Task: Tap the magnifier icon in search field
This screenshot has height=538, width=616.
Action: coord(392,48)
---
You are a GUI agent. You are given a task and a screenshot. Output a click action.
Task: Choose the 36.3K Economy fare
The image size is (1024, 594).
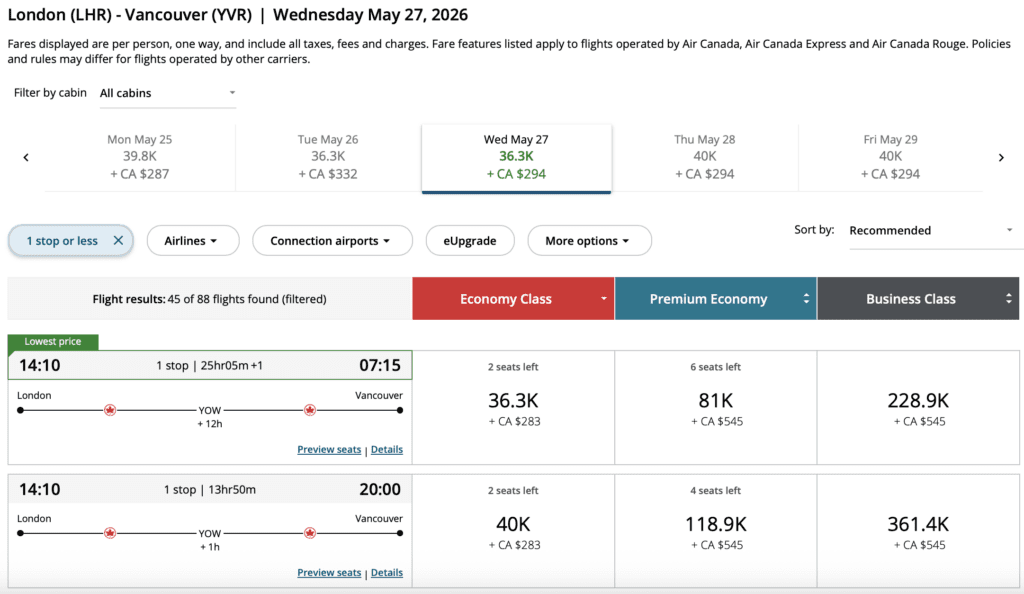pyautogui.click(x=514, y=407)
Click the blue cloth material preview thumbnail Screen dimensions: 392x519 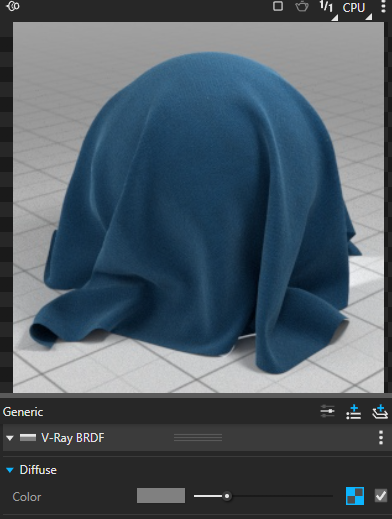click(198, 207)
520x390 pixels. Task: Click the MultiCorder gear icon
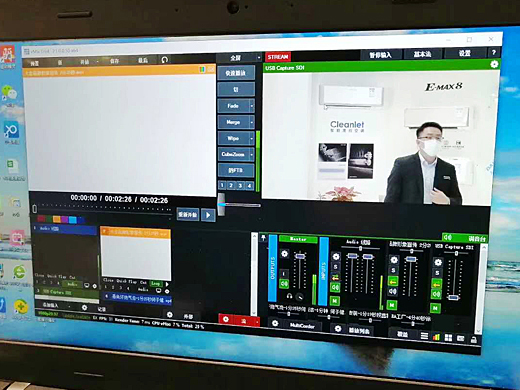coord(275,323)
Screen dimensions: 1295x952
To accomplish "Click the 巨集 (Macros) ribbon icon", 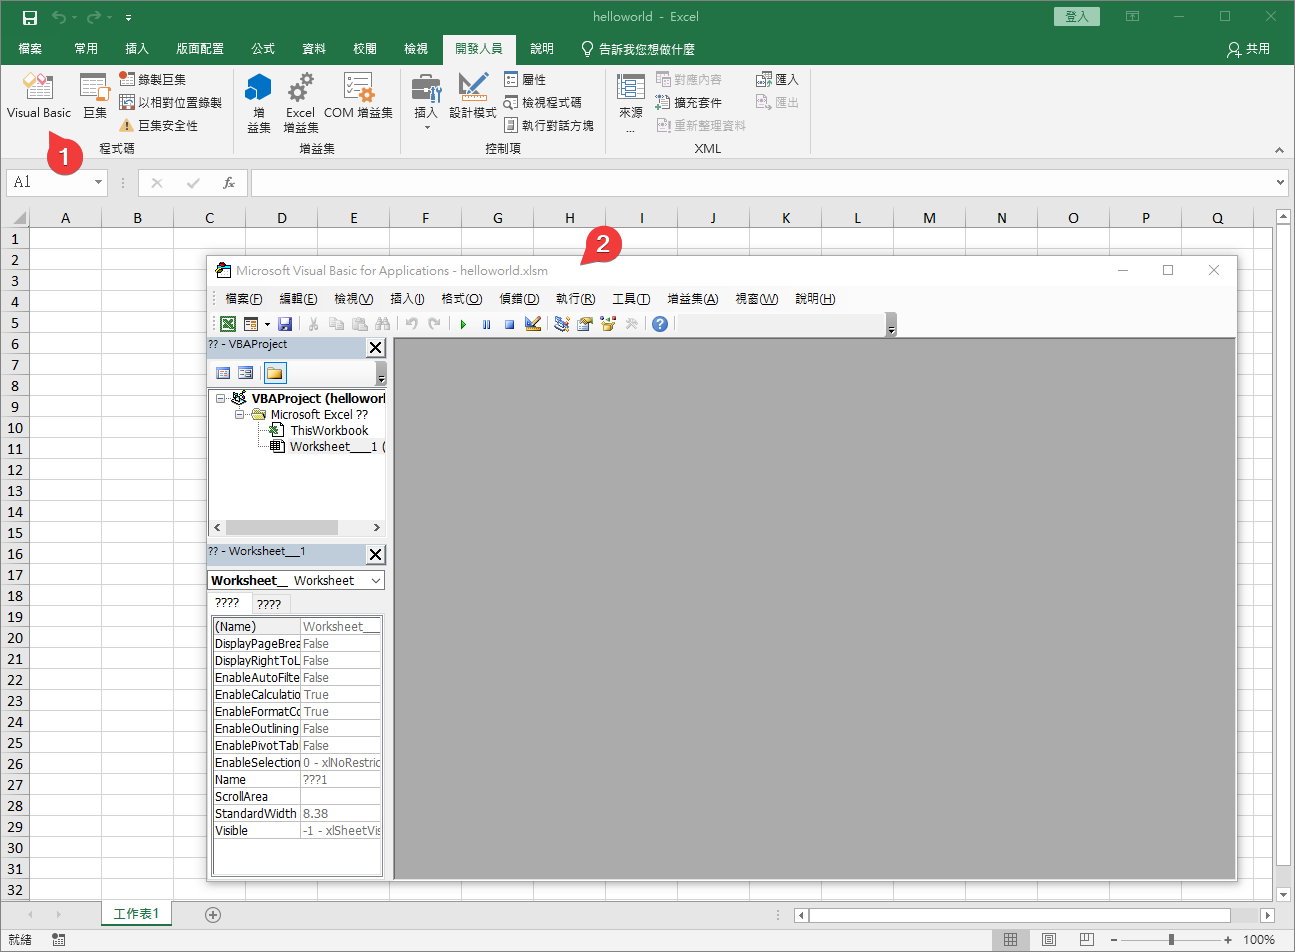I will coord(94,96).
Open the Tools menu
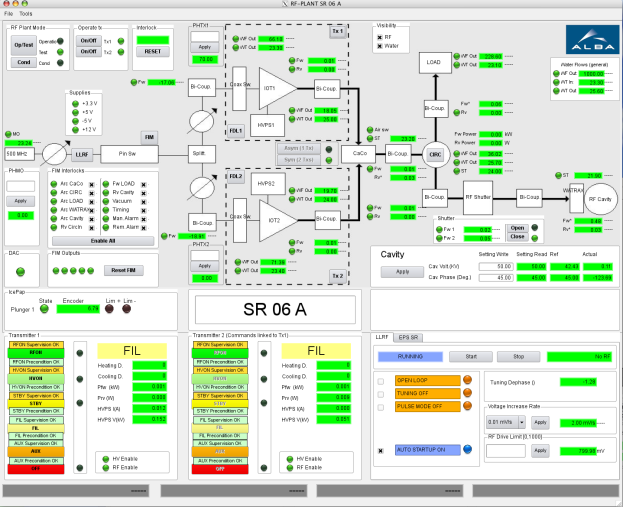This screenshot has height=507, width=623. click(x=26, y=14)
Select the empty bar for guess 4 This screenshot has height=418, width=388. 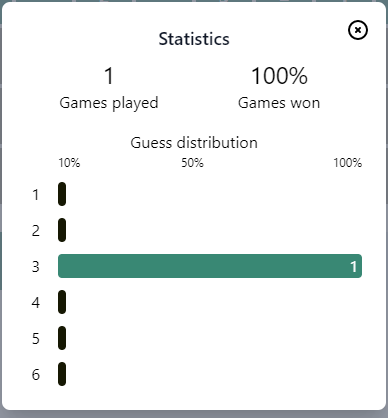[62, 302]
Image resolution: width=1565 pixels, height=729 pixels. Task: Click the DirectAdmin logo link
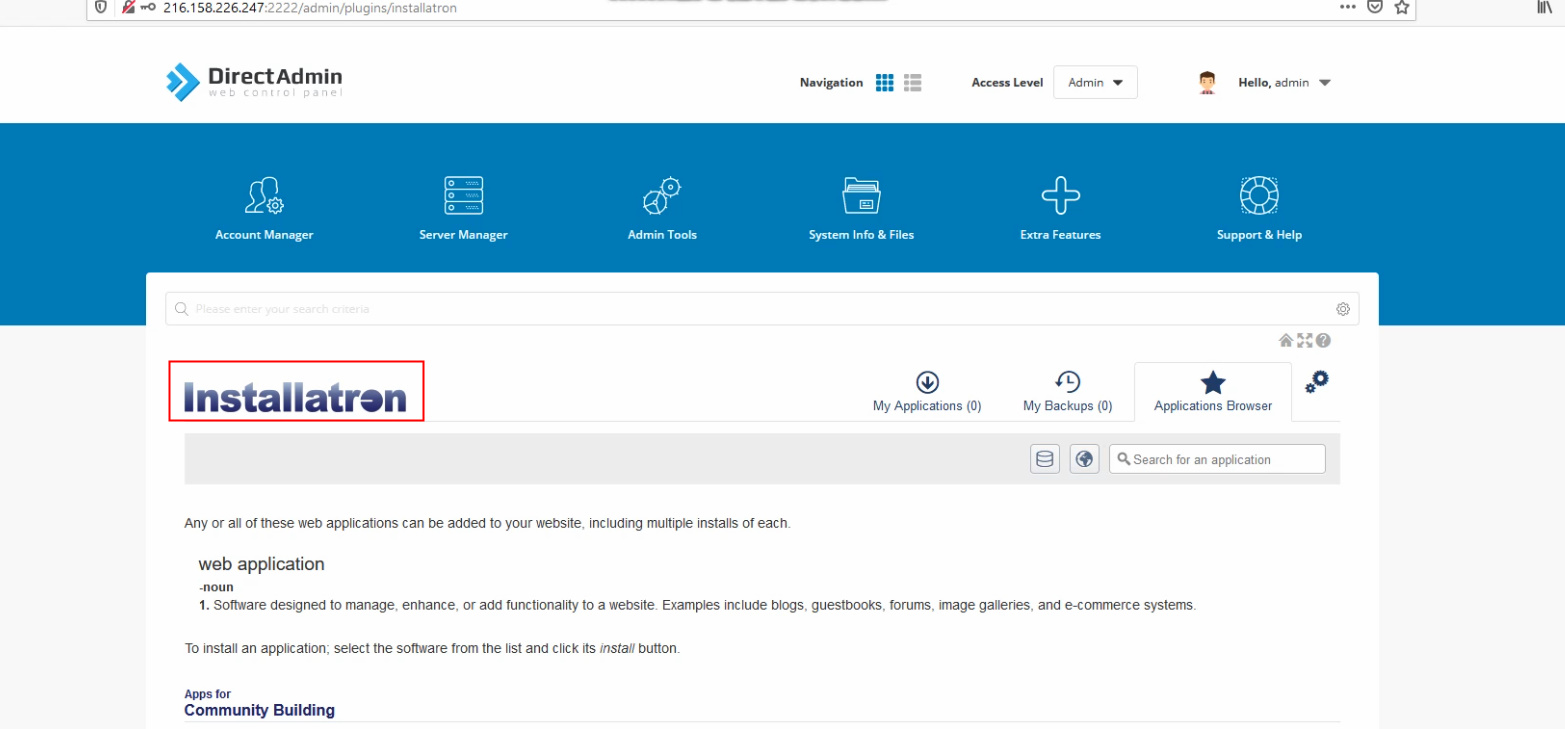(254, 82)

Written request →
Starting at the line with "Task: Tap the magnifier icon in search field" and ending after the line with "Action: coord(392,48)", write those lines out again with "magnifier" renamed to "magnifying glass" and nothing else altered.

Problem solution →
Task: Tap the magnifying glass icon in search field
This screenshot has height=538, width=616.
Action: coord(392,48)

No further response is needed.